Rewriting the Hexagon -- Metropolitan Reflections in Francophone Literature
Readings:
forthcoming — please check back
Course Description:
For almost a century, francophone writers have been concerned with the various cultural, political, and economic dynamics that shape the experiences of colonial and postcolonial subjects who travel to France. In this seminar, we will read and discuss several texts, dating from the 1930s onward, that foreground movement to (and from) the metropole. Over the course of the semester, we will consider a number of interrelated questions: how do these texts reflect the profound psychic ruptures and geographic displacements that shape colonial and postcolonial subjectivity?
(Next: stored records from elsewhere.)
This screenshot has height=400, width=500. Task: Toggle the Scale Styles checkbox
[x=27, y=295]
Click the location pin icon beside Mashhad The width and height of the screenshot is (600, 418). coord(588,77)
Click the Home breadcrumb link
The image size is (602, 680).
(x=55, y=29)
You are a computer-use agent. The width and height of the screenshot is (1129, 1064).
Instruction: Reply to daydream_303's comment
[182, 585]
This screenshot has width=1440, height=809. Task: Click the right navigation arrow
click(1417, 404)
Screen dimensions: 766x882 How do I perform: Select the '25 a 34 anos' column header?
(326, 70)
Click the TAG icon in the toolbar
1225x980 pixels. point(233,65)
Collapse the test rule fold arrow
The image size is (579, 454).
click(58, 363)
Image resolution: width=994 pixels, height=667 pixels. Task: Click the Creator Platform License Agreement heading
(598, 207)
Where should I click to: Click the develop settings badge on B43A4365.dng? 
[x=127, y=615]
What sorts of challenges do they pose to narratives of French national and cultural identity? How do they transform concepts of “home” and “nation,” “citizen” and “foreigner,” “French” and “francophone”? What forms of agency (or lack thereof) underlie these metropolitan itineraries, and how do the very terms within which travel to France is imagined shift over time? Specific readings TBA, but in addition to relevant critical/theoretical works, we will likely read texts by Ousmane Socé, Ousmane Sembène, Cheikh Hamidou Kane, Maryse Condé, Gisèle Pineau, Tahar Ben Jelloun, Azouz Begag, Farida Belghoul, Alain Mabanckou, Fatou Diome, and Marie NDiaye.